**Exercise text**
In the early days discovering these symptoms such as coughing, chest pain, and other common symptoms of long COVID include a fast heartbeat, joint pain, and a loss of taste. Patients have also reported experiencing so-called brain fog. They find it hard to think clearly or focus, and they feel confused or disorganized. Sometimes, the effects of long COVID are all but undetectable to the patients themselves and they may be unaware of the damage done to their bodies. For example, involving internal organs, it was found that if doctors use very sensitive imaging with cardiac magnetic resonance, they can see inflammation of the heart muscle in a considerable proportion of patients. This inflammation is a few months from the acute infection, meaning people would consider themselves being recovered. Yet, we have seen the involvement of the heart muscle according to initial data.

**Required tasks**
1 > In the long COVID text, what can doctors see with very sensitive cardiac magnetic resonance imaging?
2 > Write out the part of the long COVID text starting at "In the early" and ending at "to initial data.", word for word.
3 > Pick up the text on long COVID where it ends and keep it going.

(Stored data)
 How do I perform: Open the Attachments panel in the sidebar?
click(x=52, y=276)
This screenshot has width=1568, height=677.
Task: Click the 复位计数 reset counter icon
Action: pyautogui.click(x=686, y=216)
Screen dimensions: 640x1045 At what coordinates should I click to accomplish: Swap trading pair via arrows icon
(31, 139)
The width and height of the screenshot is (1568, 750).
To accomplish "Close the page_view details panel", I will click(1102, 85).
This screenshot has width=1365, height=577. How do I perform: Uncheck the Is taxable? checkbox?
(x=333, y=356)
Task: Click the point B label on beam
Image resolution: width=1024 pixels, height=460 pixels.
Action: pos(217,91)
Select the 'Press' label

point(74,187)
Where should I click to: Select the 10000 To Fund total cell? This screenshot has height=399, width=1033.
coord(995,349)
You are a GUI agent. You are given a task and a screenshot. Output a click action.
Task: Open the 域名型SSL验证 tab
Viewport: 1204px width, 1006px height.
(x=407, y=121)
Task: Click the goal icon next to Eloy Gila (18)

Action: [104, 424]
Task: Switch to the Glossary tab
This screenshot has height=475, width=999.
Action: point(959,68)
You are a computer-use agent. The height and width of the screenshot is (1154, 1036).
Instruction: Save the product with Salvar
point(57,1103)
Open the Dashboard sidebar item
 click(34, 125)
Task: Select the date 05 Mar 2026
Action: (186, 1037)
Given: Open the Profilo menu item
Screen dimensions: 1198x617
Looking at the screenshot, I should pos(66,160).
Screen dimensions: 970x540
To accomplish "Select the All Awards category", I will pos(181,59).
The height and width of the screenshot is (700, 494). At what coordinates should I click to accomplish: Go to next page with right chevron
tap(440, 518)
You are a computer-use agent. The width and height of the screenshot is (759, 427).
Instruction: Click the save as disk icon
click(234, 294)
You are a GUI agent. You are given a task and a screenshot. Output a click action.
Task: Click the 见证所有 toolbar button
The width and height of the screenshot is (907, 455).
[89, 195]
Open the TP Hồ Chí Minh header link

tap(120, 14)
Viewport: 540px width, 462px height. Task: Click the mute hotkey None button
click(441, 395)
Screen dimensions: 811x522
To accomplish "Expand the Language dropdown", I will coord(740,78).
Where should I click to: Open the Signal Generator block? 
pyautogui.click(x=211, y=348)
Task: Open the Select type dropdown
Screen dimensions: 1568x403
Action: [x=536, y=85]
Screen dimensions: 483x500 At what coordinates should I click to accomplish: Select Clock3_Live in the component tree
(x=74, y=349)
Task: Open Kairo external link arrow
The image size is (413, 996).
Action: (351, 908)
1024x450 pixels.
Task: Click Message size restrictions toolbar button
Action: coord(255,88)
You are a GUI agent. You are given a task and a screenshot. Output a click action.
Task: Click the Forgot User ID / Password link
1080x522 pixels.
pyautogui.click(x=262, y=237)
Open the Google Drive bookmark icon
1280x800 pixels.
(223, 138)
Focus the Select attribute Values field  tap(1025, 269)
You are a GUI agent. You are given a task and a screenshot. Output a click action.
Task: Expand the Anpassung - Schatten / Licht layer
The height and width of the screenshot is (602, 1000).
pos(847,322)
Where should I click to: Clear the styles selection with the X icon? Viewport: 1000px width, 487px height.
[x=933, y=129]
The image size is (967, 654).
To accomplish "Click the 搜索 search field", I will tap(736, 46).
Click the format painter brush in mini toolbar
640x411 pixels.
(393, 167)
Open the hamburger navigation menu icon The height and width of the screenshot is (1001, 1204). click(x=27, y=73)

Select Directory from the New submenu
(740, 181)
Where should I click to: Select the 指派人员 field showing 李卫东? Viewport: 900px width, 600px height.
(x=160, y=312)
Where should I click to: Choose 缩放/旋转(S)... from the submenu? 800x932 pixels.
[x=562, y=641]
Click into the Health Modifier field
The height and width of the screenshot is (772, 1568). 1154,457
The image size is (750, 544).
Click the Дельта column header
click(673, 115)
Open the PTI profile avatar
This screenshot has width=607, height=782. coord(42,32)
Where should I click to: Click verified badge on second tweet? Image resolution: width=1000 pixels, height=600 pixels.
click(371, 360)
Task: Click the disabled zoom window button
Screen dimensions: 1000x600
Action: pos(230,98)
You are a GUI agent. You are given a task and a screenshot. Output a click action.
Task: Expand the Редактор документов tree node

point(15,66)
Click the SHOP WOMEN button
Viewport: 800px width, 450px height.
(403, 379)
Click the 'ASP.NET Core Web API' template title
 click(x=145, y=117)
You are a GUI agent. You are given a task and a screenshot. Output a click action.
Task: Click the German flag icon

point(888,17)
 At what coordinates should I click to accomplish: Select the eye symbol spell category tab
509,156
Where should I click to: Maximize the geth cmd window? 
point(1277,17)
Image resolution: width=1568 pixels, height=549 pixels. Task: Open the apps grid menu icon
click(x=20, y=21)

**Responses to the tasks**
1 > Inflammation of the heart muscle in a considerable proportion of patients.

2 >
In the early days discovering these symptoms such as coughing, chest pain, and other common symptoms of long COVID include a fast heartbeat, joint pain, and a loss of taste. Patients have also reported experiencing so-called brain fog. They find it hard to think clearly or focus, and they feel confused or disorganized. Sometimes, the effects of long COVID are all but undetectable to the patients themselves and they may be unaware of the damage done to their bodies. For example, involving internal organs, it was found that if doctors use very sensitive imaging with cardiac magnetic resonance, they can see inflammation of the heart muscle in a considerable proportion of patients. This inflammation is a few months from the acute infection, meaning people would consider themselves being recovered. Yet, we have seen the involvement of the heart muscle according to initial data.

3 >
Several factors could affect how long COVID patients suffer from symptoms linked to COVID 19. Research suggests that people over the age of 70 are twice as likely to develop long COVID than those between 18 and 49 years old. Data also suggests that in the younger age bracket, gender determines who's more likely to develop long COVID. Surprisingly, the risk has been reported to be higher for younger women than younger men, somewhere between 35 to 45. People who have been fit and well before may have actually had a very mild acute infection, but suddenly, they develop this shortness of breath.

Tachycardia, meaning the heart rate is very fast, causes inner heart failure in many patients. The severity differs from patient to patient. For instance, in some patients, the heart's pumping function would still be preserved, but they cannot increase their exercise capacity tolerance. The patients are simply out of breath, just sitting. In a check, experts say the severity of a patient's original case of COVID 19 often says little about how they might experience long-COVID symptoms. Whether you get it or not doesn't even seem to correlate very well with how severely you had the acute infection because it was simply to do with how hard the virus had hit you.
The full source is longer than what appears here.